As for "reduction in mortality", what about this study.. http://www.ncbi.nlm.nih.gov/sites/entrez?Db=pubmed&Cmd=S....

From the abstract:

>The J-curve association was observed between average TC or LDL-C concentrations and total mortality. Malignancy was the most prevalent cause of death. The health of patients should be monitored closely when there is a remarkable decrease in TC and LDL-C concentrations with low-dose statin.

IOW remarkably low LDL concentrations increase death rates.

>IOW remarkably low LDL concentrations increase death rates.

Since you must have read the article, given that you're citing it, what were your thoughts on the following things that I found troubling:

(1) People were stratifed according to post-treatment TC, not according to any baseline measure, LDL-C, or an appropriate compound measure of risk.
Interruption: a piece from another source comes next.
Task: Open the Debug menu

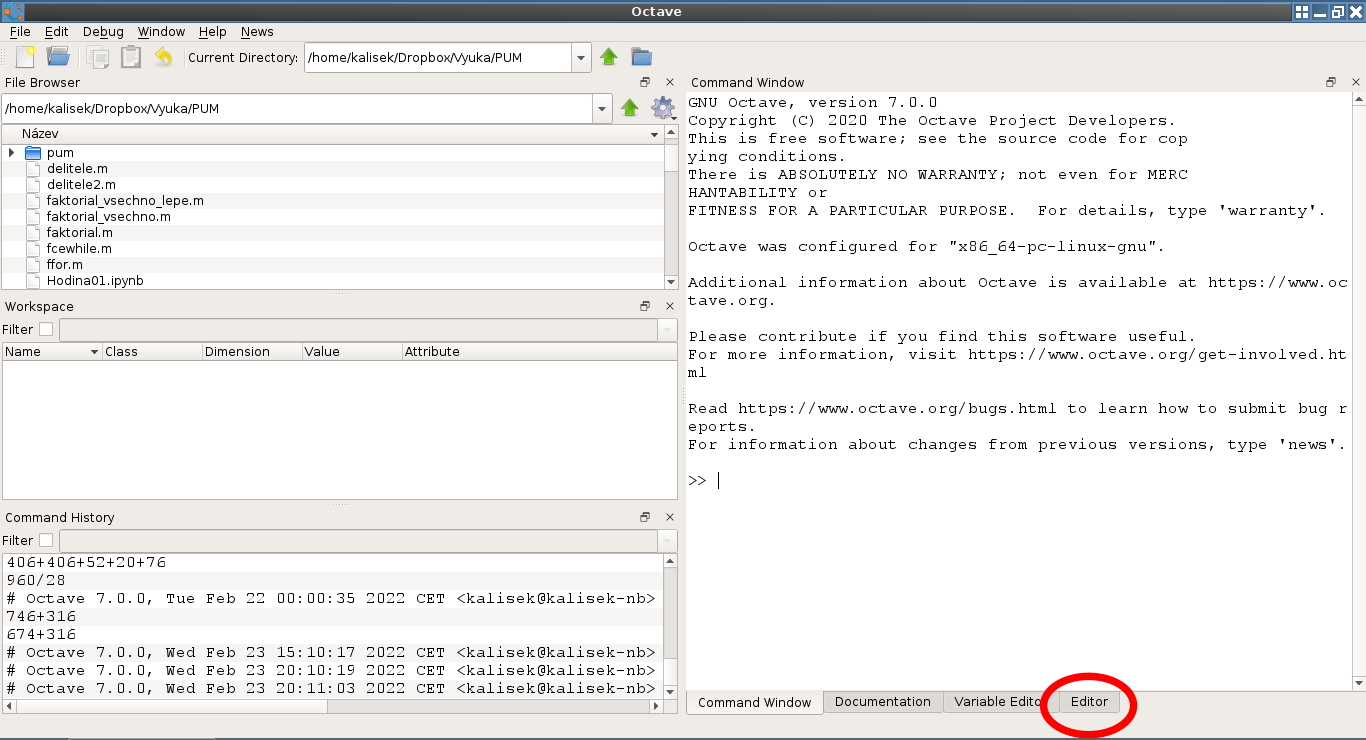Action: pyautogui.click(x=103, y=32)
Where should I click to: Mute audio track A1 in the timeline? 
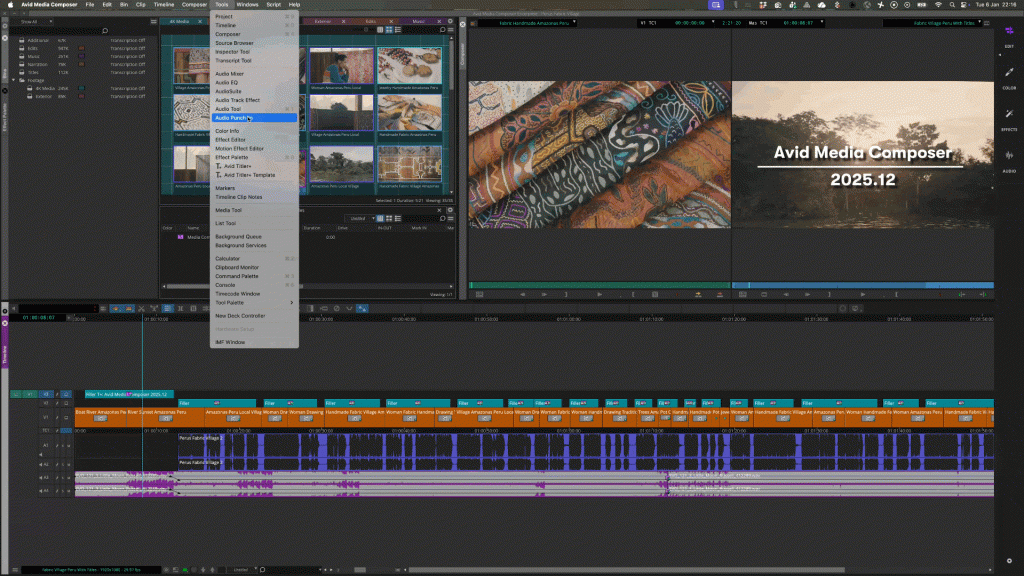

In other words, this is all post hoc, and highly suspect.

(2) The group with low on-treatment TC was overwhelmingly male (>60%, vs 30-40% in other groups) at baseline.

(3) The groups with low on-treatment TC had higher blood pressure (53-58% vs 39-48%) at baseline.

(4) The groups with low on-treatment TC were overwhelmingly more alcoholic (45% vs 28%) at baseline.

(5) The groups with low on-treatment TC were overwhelmingly more burdened by liver disease (11-16% vs 8%) at baseline.

(6) The groups with low on-treatment TC were overwhelmingly more likely to smoke (30% vs 15%) at baseline.

In other words, there are plenty of reasons at baseline! for the low TC group to exhibit increased risk of all-cause death. Perhaps the most interesting conclusion is that the statins appeared to protect these hypertensive male smokers from cardiovascular disease!

Your conclusion is almost certainly incorrect (and probably inverted, in fact), due to the confounders that I've enumerated above.